Cathleen Noctor SC yesterday appealed the undue leniency of the 14-year sentence for the other cases on behalf of the DPP.

She submitted to the Court of Appeal that the judge had erred in failing to identify an appropriate starting point at a significantly higher level than the 15 years she set before considering mitigation.

Noctor said that the judge had not considered a number of aggravating factors. 

These included that there was a campaign of offences just days apart, his tricking the victims into positions of vulnerability by driving them in his car to remote locations, the fact that he had carried out the attacks while under a suspended sentence for possession of a firearm and his premeditation.

Another aggravating factor not reflected in the sentence, she said, was his previous convictions for causing serious harm and threatening to kill a female, for which he had been sentenced to seven years.

“This clearly brings this offence well into the category of between 15 years and life,” she submitted. “It’s the director’s position that a headline sentence more significant than 15 years should have been identified.”

Noctor also noted that the sentences for the crimes against both women were made concurrent. She submitted that, as these were individual offences, the judge should have either given a greater sentence or imposed some degree of consecutive sentencing.

She said that the recording of 44 minutes of one of the attacks on Nevin’s phone was an aggravating factor.

“It’s degrading and humiliating of itself,” she said, noting that the woman in question had become aware of it in the course of the recording.

She confirmed that no reason had been given for making this recording.

Michael Bowman SC made counter arguments on behalf of Nevin.

He referred to Nevin’s tricking of the women into positions of vulnerability by having them get into his car. He noted that they had not been taken against their will.

“This is unfortunately a factor common in cases where people meet on websites of this nature,” he said.

Counsel said that the judge had contextualised the offending behaviour.

He submitted that this headline sentence was actually inappropriate and excessive.

Justice Isobel Kennedy, who sat with Court President Justice George Birmingham and Justice Úna Ní Raifeartaigh, delivered an extempore judgment today.

“The impact on each is nothing short of devastating,” she said of his victims.

She noted that Nevin had received a net sentence of 12 years in prison and said that the judge had erred in identifying 15 years as the pre-mitigation sentence.

“It called for the imposition of sentences on a consecutive basis,” she said. “We conclude that the net sentence of 12 years for both offences is too low.”

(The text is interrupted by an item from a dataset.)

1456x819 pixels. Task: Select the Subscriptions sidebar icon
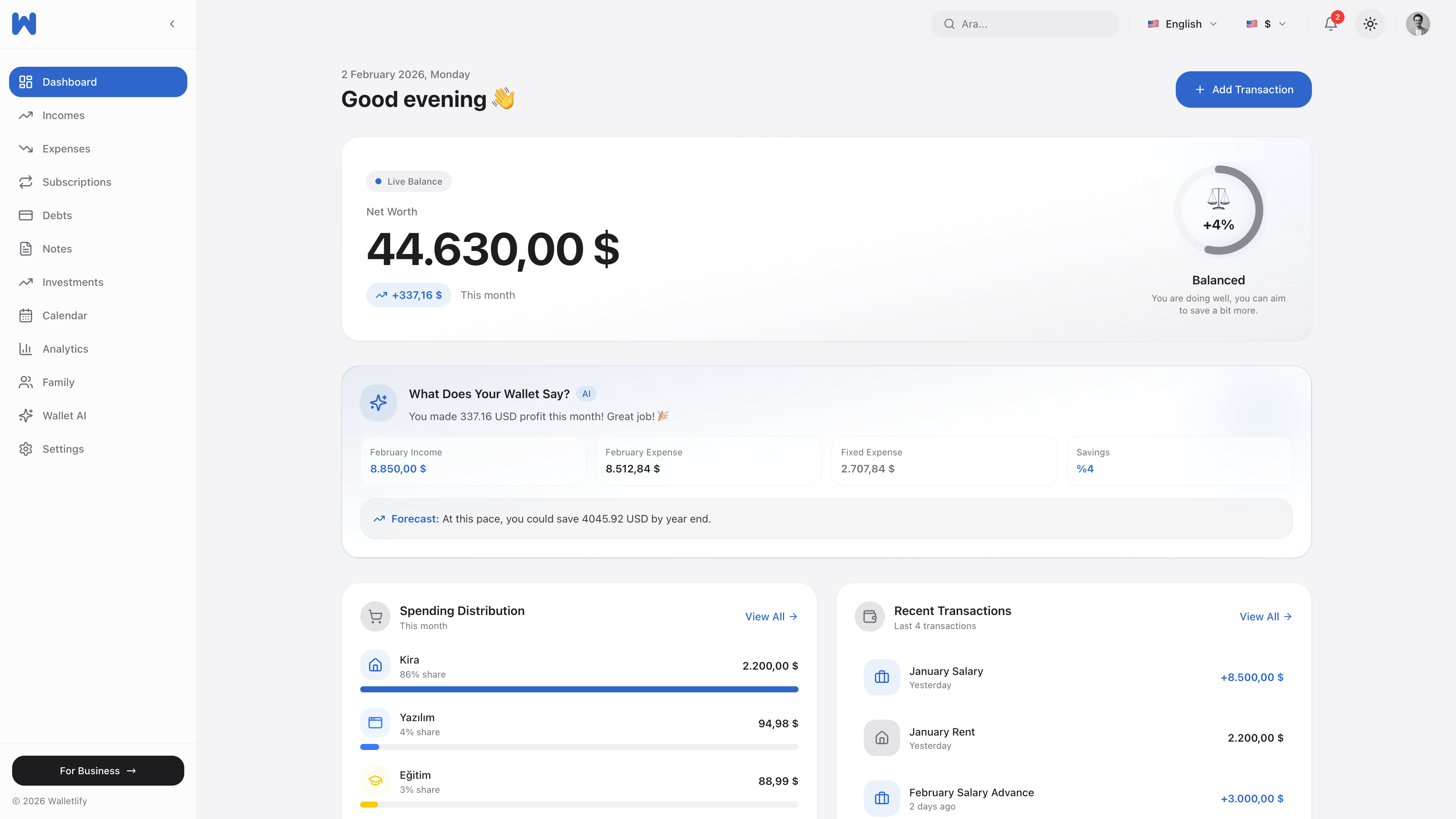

The court did not intervene on the eight-year sentence for the sexual assault, but substituted a 10-year sentence on the rape charge.

Justice Kennedy explained that, although they were reducing the sentence for the rape, they were making both sentences consecutive, resulting in an indicative sentence of 18 years.

They suspended the final three and a half years of that 18 years, bringing Nevin’s net sentence up from 12 years to 14 and a half years.

The terms of the suspension were similar to those set out at his original sentence hearing: that he would remain under the supervision of the Probation Service for five years post-release.

Nevin’s victims had attended the hearings remotely.

Their attacker also attended remotely from a room at Arbour Hill Prison, where he is serving his sentence.